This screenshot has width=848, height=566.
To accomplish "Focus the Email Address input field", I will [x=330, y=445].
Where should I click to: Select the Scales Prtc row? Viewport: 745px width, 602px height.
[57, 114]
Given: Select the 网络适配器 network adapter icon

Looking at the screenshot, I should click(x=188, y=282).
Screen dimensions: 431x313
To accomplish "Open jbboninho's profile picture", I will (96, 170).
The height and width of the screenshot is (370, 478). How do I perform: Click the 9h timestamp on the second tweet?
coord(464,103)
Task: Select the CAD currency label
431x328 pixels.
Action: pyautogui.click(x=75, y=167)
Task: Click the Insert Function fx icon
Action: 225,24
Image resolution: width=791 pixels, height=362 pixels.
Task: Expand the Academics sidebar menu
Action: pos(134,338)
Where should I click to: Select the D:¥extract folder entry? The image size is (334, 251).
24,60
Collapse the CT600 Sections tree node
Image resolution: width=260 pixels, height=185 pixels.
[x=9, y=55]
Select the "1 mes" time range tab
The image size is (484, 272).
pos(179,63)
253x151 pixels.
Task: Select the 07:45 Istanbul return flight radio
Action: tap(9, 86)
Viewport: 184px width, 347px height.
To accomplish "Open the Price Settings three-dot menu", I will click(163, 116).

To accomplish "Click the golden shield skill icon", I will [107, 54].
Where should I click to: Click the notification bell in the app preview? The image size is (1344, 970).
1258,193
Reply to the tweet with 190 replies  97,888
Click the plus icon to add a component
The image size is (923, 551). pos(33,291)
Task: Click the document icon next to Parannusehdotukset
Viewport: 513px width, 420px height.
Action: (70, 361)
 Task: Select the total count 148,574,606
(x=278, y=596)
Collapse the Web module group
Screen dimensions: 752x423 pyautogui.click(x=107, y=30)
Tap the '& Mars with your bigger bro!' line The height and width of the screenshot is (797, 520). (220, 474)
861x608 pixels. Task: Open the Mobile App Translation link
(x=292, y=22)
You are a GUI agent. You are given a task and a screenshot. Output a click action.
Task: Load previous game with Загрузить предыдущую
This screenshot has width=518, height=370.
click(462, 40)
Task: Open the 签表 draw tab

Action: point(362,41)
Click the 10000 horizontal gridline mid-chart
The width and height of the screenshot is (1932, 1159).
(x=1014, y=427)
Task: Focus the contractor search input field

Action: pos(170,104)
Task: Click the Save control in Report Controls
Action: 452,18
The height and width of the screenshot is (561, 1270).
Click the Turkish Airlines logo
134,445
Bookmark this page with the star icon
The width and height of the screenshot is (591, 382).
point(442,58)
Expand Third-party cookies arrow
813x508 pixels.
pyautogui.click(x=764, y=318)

+---+

▶ [Work task]: Using only the data above, copy out the lines that include the word "with".

▶ [Solution for this problem]:
Reply to the tweet with 190 replies  97,888
Tap the '& Mars with your bigger bro!' line The height and width of the screenshot is (797, 520). (220, 474)
Task: Load previous game with Загрузить предыдущую
Bookmark this page with the star icon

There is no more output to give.